A new study has revealed a hidden vulnerability in around half of all cancers - offering fresh hope for developing smarter, more effective treatments. The research, published in Nature Genetics, was led by Oncode Investigator Daniel Peeper at the Netherlands Cancer Institute and supported by Oncode Institute.
The key finding centers on a gene called CDS2, which plays a crucial role in the survival of many aggressive and treatment-resistant cancers. By targeting this gene, scientists believe they can selectively destroy cancer cells while leaving healthy ones unharmed.
Instead of starting with traditional lab experiments, Oncode Researcher Tim Arnoldus took a data-driven approach. He combed through massive genetic databases to search for what scientists call “Achilles’ heels” - weaknesses cancer cells can’t survive without.
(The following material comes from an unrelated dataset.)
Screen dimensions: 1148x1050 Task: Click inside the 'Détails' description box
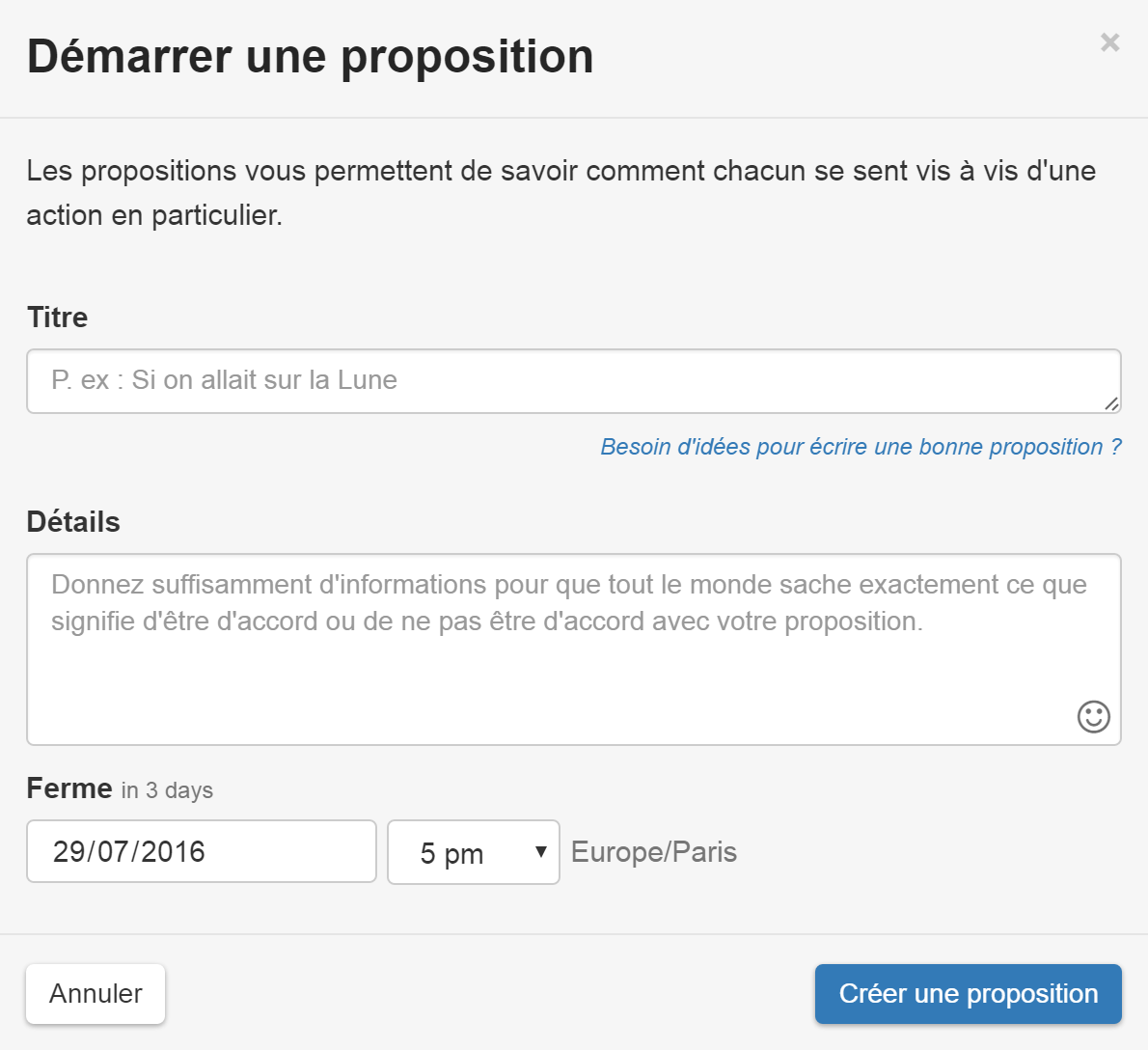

Through this analysis, he discovered a unique genetic relationship: in many cancers, another gene called CDS1 is switched off, making the cells highly dependent on CDS2 to stay alive.
When Arnoldus and his team blocked CDS2, cancer cells - especially those known to be aggressive and difficult to treat - quickly died, while healthy cells remained intact. These findings are particularly relevant for mesenchymal-like cancers, which tend to spread easily and resist conventional treatments. These tumors often arise when normal cells undergo a shift called epithelial-to-mesenchymal transition (EMT), and they account for about 50% of all cancer cases.
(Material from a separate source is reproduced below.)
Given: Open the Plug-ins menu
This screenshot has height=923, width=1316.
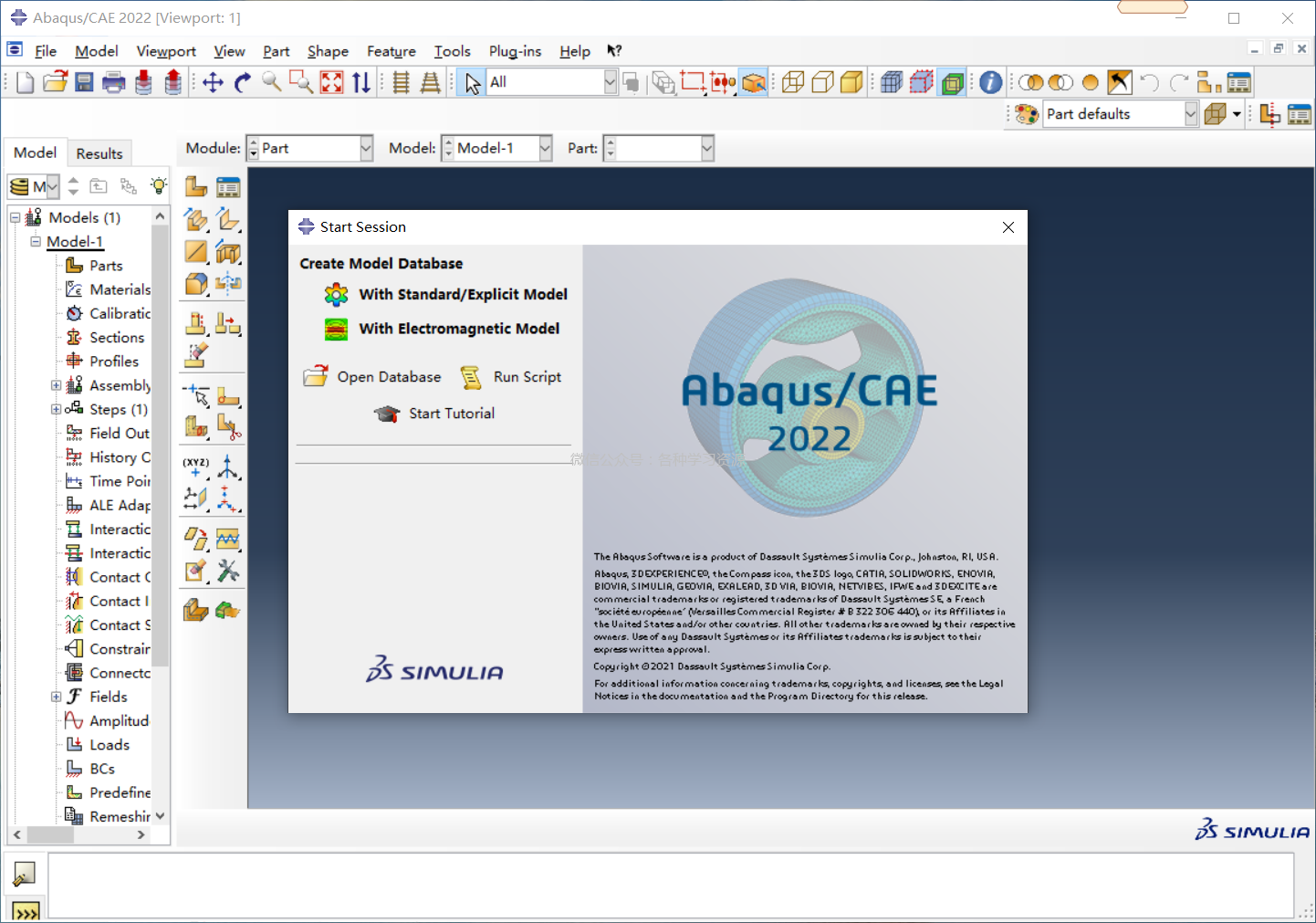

The researchers also discovered how CDS2 helps cancer cells survive: it supports the production of vital fat molecules. Without it, the cells build up toxic byproducts and eventually die. Excitingly, both computer models and lab experiments suggest that it may be difficult for cancer cells to develop resistance to this treatment strategy - a major hurdle in many current therapies.
While drugs that specifically block CDS2 don’t yet exist, the team is already working with medicinal chemists to develop them. “It will be challenging to selectively target CDS2 without affecting its close relative, CDS1,” says Peeper. “But early results give us confidence that it’s possible.”
This study is a powerful example of how computational biology - using big data to guide scientific discovery - can lead to new and unexpected ways to treat cancer. It may pave the way for more precise, less toxic therapies for some of the toughest cases in oncology.
The research was funded by the Oncode Institute and the KWF Dutch Cancer Society.